Esther Karina Duran, 15, de São Paulo (SP)

Arquivo Pessoal
imagem: Arquivo Pessoal
"Sou evangélica. Eu me converti há um ano e meio. Uma amiga me levou à igreja e gostei, acabei ficando. Desde então, mudei meu modo de viver. Não uso roupa extravagante, curta demais ou com decote. Não é que a igreja proíba, mas, para mim, é uma questão de bom senso. Também não fico mais, mesmo que seja com um garoto do qual goste. É uma decisão minha, porque quero me guardar. Com o mesmo objetivo de me preservar, escolhi não escutar músicas do mundo, só as da igreja. É claro que por causa das minhas escolhas sofro preconceito da maioria dos meus amigos da escola, do prédio e mesmo de parentes que não são cristãos. No começo, eles estranharam muito, ganhei apelido de crente e de pastora. Agora todos estão mais acostumados. De qualquer jeito, acabo passando mais tempo com os amigos da igreja, que acreditam nas mesmas coisas que eu. Temos muitos jovens lá e nos divertimos bastante juntos."

Jonatas Alves, 22, Santo André (SP) 

"Sou cristão da Igreja Adventista do Sétimo Dia. Guardo do pôr do sol da sexta-feira ao mesmo período do sábado. Isso significa que, nesse intervalo de tempo, não posso me dedicar às mesmas atividades dos outros dias da semana. Tenho de servir a Deus ou ao próximo. Vou à igreja, faço alguma obra de caridade e por aí vai. Minha maior dificuldade é arrumar emprego,  pois não posso trabalhar depois de um certo horário da sexta-feira. Até agora, abri mão de três vagas. E só consegui permanecer na faculdade, pois deu para conciliar o horário. Além disso, tenho de recusar convites dos amigos para sair de sexta à noite e para participar dos campeonatos de futebol aos sábados. Isso foi difícil para mim, agora me habituei e meus amigos também já entendem a minha escolha, embora nem todos concordem com ela. O importante é que nunca me arrependi das decisões que tomei e ainda tomo, porque acho que estou fazendo a coisa certa."

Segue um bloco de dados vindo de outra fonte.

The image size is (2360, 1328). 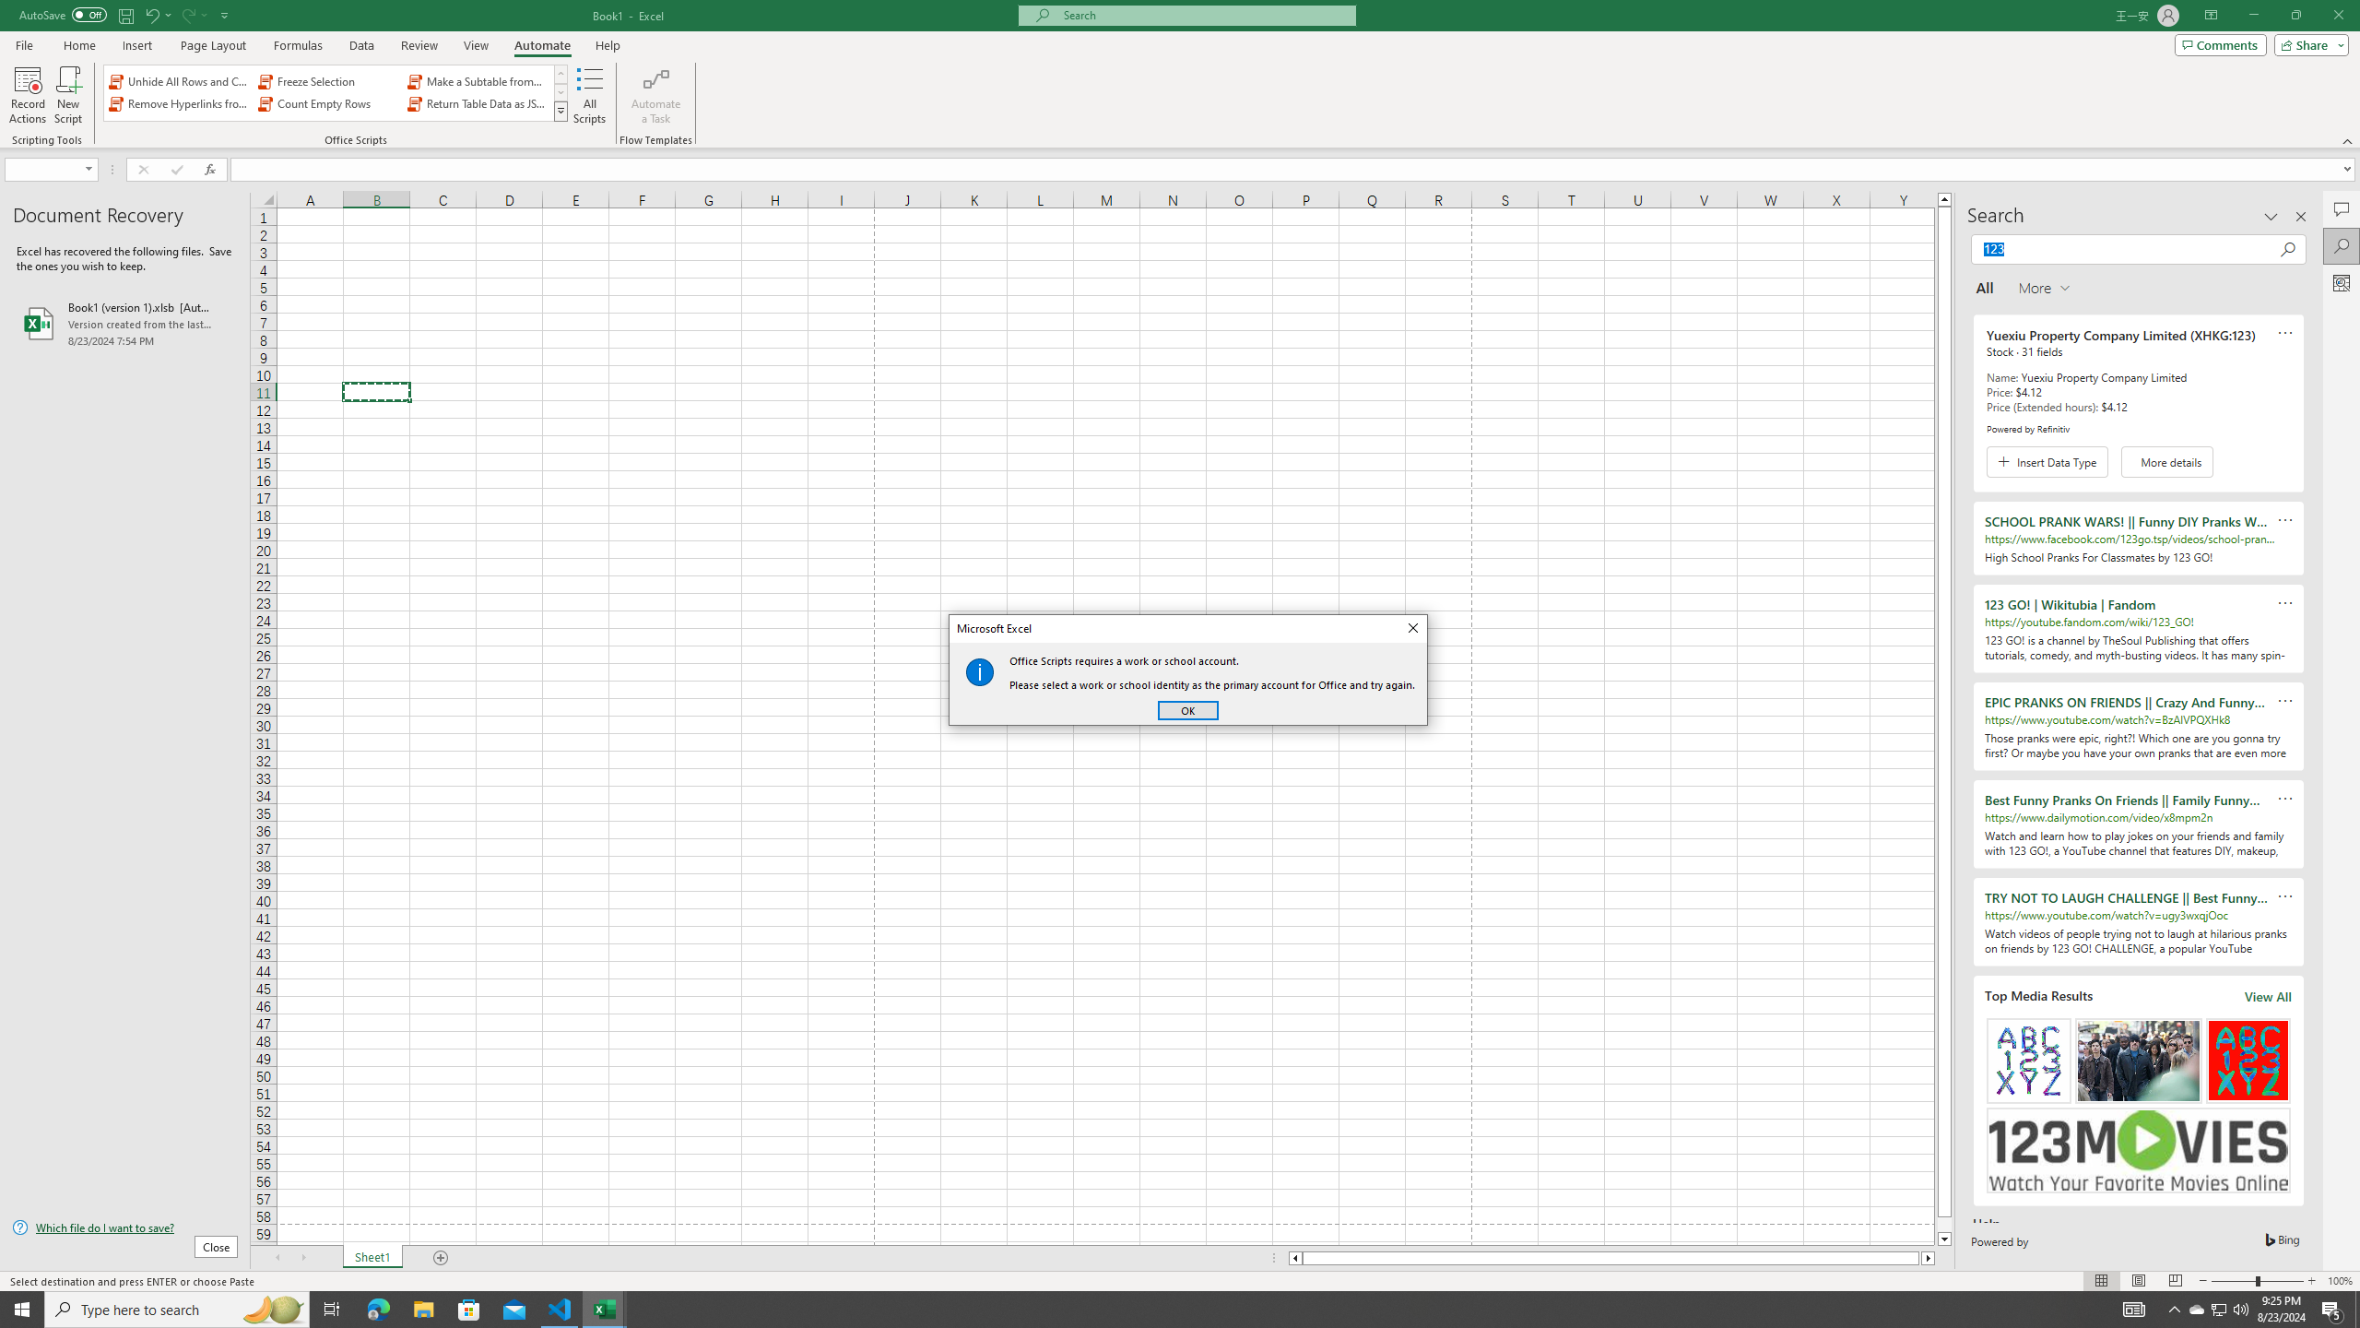 What do you see at coordinates (22, 1307) in the screenshot?
I see `'Start'` at bounding box center [22, 1307].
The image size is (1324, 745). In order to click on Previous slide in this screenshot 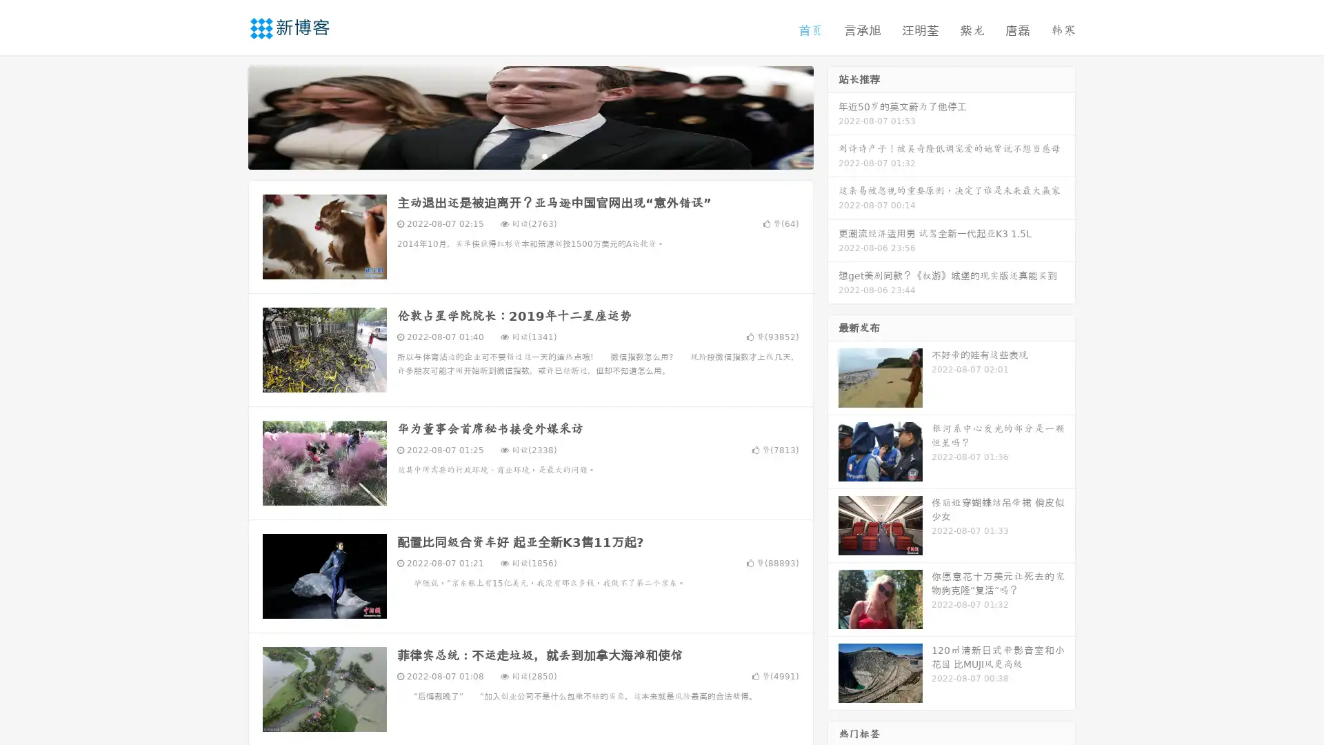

Alessandra Cardoso, 15, Sapucaia do Sul (RS) 

Arquivo Pessoal
imagem: Arquivo Pessoal
"Eu me converti com 14 anos e sou a única muçulmana da minha família. Não tenho muitos amigos, ninguém que siga a mesma religião que eu. Então, faço contato pela internet com pessoas que têm afinidade comigo e com o que penso. De modo geral, o que sofro mais é com o preconceito por causa da ignorância das outras pessoas sobre a minha religião. Já fui chamada de terrorista várias vezes, na rua mesmo. Por isso, até evito sair. Por conta da minha crença, tenho uma vida mais introspectiva do que a maioria dos jovens da minha idade. Tenho de seguir certas regras: rezo cinco vezes por dia, por exemplo, e sexta-feira é o dia de ouvir o sheiks, na mesquita. Outra diferença é que nunca vou ficar ou namorar um garoto. Quando tiver alguém, será para noivar e, em seguida, casar."

Juliana Cerbino, 23, Rio de Janeiro (RJ)

"Sou católica e tenho vários interesses, gosto de ver vídeos, séries, de ler livros, como todo jovem. A diferença básica que percebo entre mim e as minhas amigas é que coloco a igreja acima de tudo. Recentemente, aconteceu um show de um cantor que é o meu predileto e caiu no mesmo dia da festa do padroeiro da minha cidade, São Sebastião. Não pensei duas vezes em ficar na igreja. Normalmente, vou à missa duas vezes por semana, temos um grupo de jovens lá. Balada não vou, pois não gosto. Não uso drogas pelo mesmo motivo. Tenho namorado, mas, quando estamos em casa, rezamos juntos, não tem essa de conversinha tola e leviana nem obscenidades."

Lethicia Cavallaro, 16, São Bernardo do Campo (SP)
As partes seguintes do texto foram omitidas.